_Work order_: In the records below, find each line with "computer" and copy it.

_Dataset records_:

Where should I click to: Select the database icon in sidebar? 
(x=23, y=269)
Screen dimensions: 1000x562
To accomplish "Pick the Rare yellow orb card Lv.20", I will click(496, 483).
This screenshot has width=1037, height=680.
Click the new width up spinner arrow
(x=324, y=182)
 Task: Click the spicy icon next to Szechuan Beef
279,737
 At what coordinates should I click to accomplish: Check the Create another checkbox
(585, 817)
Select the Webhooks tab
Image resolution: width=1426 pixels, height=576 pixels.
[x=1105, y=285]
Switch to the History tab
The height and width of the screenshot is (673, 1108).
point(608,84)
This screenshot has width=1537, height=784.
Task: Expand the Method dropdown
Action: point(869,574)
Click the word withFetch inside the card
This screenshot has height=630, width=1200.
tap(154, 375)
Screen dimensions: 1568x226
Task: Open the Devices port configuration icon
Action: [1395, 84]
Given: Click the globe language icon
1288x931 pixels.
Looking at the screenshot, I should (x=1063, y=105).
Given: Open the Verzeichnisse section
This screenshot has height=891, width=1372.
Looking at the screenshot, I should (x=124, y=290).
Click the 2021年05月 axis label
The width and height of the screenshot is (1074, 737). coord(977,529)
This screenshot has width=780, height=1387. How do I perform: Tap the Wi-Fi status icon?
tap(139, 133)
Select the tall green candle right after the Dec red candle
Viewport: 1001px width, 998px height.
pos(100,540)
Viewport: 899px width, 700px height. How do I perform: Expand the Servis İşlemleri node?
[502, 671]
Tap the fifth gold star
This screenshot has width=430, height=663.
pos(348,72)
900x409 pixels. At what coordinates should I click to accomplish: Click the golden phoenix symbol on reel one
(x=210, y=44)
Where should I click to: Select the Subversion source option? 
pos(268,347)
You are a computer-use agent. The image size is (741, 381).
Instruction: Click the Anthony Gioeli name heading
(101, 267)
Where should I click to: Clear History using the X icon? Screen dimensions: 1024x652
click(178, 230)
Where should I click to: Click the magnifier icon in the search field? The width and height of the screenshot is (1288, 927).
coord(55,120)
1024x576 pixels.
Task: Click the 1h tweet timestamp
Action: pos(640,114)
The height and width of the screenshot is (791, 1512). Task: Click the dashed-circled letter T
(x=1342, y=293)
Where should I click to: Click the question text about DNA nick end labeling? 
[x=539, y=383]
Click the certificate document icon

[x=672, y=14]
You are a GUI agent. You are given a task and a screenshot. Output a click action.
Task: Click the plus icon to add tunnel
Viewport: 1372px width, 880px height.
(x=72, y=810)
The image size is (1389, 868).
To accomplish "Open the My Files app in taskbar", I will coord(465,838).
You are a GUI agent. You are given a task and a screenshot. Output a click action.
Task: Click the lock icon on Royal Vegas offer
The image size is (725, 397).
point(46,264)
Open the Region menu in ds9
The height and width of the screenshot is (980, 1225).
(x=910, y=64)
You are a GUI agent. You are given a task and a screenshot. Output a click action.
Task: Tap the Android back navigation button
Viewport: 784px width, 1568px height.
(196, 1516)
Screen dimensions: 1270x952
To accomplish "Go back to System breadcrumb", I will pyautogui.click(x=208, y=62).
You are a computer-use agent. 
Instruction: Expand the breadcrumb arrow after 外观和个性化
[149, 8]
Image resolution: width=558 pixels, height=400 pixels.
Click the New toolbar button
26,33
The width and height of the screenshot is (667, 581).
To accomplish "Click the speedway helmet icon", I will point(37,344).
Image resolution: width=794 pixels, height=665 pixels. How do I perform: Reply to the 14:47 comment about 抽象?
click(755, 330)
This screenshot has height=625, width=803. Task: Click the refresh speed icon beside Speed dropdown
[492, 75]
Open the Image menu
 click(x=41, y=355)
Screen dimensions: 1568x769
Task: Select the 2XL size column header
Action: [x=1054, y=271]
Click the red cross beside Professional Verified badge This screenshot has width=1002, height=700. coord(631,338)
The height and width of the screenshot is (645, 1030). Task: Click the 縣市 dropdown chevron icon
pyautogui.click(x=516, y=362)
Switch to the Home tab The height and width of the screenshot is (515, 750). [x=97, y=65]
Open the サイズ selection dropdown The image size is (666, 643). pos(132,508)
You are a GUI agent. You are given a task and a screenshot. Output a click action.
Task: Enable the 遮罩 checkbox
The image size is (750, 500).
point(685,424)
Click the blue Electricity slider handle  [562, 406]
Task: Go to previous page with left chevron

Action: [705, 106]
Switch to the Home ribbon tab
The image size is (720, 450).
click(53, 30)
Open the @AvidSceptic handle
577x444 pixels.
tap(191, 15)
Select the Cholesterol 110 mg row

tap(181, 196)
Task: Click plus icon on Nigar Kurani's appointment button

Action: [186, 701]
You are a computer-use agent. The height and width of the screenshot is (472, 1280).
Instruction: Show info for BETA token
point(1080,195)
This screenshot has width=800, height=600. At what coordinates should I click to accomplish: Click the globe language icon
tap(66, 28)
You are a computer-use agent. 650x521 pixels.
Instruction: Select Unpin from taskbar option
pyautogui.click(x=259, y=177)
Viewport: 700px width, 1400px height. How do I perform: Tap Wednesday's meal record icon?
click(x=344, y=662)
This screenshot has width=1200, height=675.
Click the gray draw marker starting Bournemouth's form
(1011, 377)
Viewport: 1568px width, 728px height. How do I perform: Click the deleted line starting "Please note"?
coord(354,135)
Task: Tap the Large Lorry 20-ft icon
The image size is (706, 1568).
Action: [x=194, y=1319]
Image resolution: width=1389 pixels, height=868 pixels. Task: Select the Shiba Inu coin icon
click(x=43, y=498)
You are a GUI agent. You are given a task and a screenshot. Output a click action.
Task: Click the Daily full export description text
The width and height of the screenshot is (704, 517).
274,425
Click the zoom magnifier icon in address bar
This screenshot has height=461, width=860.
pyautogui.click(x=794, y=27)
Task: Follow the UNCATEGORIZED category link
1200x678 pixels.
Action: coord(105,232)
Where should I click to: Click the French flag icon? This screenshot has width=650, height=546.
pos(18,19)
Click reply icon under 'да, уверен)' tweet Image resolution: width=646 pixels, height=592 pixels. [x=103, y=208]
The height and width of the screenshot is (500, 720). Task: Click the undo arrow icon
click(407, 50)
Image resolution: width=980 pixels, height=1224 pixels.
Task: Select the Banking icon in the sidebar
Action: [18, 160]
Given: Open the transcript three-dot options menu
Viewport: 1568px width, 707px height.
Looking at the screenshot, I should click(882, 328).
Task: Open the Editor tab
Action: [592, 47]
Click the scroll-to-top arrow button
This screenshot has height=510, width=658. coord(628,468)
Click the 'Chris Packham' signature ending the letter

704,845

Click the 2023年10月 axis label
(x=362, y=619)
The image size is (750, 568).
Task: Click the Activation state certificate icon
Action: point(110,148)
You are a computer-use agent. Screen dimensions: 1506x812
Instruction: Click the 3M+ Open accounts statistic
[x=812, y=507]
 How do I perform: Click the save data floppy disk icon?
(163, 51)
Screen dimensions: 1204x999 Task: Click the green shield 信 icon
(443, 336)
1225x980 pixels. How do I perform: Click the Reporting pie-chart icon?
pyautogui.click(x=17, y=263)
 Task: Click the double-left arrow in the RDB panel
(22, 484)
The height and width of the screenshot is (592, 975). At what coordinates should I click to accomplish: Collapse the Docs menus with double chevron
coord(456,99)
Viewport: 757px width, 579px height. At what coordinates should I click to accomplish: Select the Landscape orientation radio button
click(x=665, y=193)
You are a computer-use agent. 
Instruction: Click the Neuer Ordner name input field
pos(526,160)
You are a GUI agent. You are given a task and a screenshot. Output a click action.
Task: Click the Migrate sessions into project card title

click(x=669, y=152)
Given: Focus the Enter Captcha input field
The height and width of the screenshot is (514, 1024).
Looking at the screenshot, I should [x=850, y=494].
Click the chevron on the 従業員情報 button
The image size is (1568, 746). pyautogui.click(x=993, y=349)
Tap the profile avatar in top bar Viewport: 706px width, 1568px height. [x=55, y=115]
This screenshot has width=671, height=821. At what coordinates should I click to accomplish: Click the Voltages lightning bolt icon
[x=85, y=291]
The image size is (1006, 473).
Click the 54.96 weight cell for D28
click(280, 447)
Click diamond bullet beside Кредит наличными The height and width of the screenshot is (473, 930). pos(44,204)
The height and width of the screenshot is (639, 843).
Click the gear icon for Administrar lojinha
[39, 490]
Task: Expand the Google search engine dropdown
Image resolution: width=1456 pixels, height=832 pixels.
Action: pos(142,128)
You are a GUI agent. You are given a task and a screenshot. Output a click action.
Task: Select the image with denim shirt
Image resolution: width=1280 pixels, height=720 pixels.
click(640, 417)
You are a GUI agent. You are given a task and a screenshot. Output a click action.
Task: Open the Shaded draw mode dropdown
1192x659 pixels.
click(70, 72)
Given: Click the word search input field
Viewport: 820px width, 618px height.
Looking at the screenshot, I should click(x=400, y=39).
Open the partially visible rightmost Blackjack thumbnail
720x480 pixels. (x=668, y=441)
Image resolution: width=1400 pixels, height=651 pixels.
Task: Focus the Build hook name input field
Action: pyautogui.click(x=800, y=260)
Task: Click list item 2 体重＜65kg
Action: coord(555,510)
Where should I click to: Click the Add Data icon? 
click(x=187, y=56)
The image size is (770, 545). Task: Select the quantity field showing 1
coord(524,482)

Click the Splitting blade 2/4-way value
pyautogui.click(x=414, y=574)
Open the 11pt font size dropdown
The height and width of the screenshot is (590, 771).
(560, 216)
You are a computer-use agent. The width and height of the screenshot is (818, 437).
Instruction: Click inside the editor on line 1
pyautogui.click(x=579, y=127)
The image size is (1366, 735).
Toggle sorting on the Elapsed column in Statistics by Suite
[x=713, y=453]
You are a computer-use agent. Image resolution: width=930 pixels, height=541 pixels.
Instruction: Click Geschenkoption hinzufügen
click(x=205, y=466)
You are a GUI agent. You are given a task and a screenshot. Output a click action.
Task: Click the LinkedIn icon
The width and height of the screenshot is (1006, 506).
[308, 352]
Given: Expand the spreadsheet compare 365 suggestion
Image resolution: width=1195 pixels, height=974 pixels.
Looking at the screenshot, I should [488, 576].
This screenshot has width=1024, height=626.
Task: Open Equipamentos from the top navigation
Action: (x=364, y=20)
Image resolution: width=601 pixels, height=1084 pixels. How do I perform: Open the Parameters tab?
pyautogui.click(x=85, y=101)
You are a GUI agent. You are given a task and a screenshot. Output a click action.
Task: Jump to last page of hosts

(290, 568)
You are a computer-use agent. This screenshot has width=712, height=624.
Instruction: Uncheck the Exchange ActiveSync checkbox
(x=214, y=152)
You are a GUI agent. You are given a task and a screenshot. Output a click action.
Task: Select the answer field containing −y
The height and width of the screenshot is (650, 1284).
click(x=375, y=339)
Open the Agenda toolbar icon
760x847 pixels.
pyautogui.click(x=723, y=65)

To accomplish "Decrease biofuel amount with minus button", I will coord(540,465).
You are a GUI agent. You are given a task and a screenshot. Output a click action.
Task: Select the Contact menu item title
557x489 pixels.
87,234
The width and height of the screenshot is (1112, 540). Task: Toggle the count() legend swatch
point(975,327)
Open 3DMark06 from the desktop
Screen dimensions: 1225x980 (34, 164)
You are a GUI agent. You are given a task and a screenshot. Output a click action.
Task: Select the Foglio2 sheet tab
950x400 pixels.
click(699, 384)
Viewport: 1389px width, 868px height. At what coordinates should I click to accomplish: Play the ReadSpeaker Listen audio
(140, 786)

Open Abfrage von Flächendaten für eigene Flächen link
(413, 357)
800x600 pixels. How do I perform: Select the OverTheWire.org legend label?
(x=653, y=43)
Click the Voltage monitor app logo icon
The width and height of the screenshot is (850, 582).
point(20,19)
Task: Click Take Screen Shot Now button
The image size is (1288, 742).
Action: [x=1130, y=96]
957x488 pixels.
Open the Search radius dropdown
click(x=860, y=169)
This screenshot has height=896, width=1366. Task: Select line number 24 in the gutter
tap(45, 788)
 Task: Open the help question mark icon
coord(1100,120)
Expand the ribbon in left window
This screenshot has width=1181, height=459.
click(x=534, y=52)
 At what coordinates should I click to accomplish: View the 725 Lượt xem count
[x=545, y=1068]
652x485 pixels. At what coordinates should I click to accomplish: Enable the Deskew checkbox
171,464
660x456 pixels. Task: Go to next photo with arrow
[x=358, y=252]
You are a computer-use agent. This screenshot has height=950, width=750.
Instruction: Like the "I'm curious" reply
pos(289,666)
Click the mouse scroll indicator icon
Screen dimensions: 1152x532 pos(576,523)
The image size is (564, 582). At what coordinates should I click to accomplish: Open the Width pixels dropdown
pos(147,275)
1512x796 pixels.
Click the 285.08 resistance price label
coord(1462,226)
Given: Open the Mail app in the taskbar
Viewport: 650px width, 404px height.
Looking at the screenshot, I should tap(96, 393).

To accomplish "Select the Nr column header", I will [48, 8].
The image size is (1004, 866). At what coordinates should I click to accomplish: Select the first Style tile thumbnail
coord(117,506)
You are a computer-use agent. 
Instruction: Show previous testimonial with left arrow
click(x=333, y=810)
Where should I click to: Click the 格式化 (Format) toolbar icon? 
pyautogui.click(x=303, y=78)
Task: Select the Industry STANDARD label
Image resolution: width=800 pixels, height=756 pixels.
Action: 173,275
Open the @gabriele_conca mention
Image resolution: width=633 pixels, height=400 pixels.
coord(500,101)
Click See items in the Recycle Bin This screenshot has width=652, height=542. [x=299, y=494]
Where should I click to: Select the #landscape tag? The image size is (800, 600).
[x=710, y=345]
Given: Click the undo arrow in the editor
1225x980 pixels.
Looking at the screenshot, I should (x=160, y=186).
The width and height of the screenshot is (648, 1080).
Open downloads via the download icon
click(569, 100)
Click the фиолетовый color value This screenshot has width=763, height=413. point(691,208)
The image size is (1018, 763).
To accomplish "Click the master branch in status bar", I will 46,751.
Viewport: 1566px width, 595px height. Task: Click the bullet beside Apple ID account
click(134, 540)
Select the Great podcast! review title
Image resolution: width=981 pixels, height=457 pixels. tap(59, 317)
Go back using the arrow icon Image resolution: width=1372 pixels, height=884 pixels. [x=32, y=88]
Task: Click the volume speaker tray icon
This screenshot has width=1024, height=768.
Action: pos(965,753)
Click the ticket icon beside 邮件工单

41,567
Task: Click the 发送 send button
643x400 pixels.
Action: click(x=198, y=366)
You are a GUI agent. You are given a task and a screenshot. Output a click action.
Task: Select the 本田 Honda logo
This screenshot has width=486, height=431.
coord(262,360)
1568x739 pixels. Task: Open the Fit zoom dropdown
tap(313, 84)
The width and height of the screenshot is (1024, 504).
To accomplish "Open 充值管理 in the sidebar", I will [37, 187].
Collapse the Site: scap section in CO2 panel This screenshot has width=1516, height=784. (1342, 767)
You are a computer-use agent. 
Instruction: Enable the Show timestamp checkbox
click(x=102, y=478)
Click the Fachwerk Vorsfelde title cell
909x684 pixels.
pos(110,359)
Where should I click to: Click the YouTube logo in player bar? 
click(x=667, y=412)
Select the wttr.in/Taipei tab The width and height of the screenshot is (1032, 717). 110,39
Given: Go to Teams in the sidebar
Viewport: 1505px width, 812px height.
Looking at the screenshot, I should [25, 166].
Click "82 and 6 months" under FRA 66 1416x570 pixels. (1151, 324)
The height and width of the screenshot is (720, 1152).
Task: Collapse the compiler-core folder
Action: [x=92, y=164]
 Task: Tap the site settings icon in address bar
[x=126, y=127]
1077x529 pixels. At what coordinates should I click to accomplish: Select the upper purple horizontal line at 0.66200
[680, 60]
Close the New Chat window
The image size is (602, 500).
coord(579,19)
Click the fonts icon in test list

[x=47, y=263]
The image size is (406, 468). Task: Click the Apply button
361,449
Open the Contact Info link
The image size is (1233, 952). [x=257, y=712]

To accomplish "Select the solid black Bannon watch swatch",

_Completed task_:
You are a computer-use agent. The image size is (741, 381).
You are a computer-use agent. 
You are a computer-use agent. The height and width of the screenshot is (472, 1280).
You are a computer-use agent. 650x521 pixels.
You are a computer-use agent. Screen dimensions: 1506x812
You are a computer-use agent. 
You are a computer-use agent. The width and height of the screenshot is (818, 437).
You are a computer-use agent. Image resolution: width=930 pixels, height=541 pixels.
You are a computer-use agent. This screenshot has width=712, height=624.
You are a computer-use agent. This screenshot has height=950, width=750.
You are a computer-use agent. 
You are a computer-use agent. 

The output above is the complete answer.